Maître Legrange paused long with forensic skill before he began his reading of that exculpatory article. Basil Hume felt in his heart that something quite important, quite unexpected, was coming. The great barrister adjusted the pince-nez on his nose as he held up the heavy volume of the Penal Code with great dignity in front of him. Then, in his ringing, sonorous voice, and with his impressive manner, he uttered the terrible words of that terrible provision. Deep silence reigned in the court. All the Frenchmen present were of course well aware of the nature of their own law; but this trial had attracted many English and Americans, to whom that atrocious provision—the most barbaric, surely, in any civilized code—came home with all the force of a surprising and startling novelty.
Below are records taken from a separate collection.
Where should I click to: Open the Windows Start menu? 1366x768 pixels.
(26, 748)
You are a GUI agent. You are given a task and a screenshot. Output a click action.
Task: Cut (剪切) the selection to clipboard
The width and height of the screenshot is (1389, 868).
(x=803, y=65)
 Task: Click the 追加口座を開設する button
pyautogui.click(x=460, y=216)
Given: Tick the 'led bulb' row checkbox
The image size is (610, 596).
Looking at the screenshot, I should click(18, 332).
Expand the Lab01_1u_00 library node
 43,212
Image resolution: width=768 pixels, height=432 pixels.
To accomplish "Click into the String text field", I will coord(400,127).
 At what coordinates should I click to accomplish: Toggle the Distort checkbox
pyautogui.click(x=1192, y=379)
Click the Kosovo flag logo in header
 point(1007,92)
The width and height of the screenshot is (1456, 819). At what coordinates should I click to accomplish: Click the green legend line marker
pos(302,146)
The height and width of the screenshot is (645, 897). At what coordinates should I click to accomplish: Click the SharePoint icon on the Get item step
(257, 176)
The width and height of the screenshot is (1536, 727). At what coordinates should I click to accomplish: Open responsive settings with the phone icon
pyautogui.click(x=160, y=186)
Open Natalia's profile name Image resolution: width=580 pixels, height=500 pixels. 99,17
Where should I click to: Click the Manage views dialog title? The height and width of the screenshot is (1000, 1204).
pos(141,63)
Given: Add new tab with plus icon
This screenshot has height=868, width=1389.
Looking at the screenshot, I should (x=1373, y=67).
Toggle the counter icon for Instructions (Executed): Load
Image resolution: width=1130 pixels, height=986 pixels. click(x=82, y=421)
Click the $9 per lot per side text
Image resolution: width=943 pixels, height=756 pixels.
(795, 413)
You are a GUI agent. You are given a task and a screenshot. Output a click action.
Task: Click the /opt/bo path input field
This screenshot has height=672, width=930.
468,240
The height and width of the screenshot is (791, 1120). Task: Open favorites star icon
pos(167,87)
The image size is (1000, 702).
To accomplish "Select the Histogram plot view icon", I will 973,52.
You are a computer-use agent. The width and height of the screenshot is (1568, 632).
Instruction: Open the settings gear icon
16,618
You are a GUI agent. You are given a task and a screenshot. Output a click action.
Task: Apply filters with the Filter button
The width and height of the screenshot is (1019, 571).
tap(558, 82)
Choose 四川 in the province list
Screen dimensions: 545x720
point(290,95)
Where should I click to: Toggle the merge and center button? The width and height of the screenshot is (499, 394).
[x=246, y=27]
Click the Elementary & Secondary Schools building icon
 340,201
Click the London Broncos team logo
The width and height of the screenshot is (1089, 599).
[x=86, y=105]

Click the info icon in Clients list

To none of them, however, did it appear so startling, so surprising, so utterly confounding, as to Basil Hume. It burst upon him like a thunderbolt. Then, not only in the opinions of irresponsible men and women at hotel dining-tables, but by the deliberate law of the French Republic, such a murder as that was no murder at all, not even a crime, but an excusable outburst of natural feeling!

Basil felt his cheeks at once grow fiery red with shame and indignation. The inner fire that consumed him burnt brighter than ever within his marrow now. His mouth was hot and dry; his head was swimming. He looked across at Marcella with infinite compassion. Then he looked at Alvan Griswold with a mingled look of horror, dismay, and infinite loathing.

As for the Californian, he stood there still in the dock unmoved, his arms crossed boldly across his burly breast, and a faint smile playing lightly around that cruel mouth and those jaws of iron.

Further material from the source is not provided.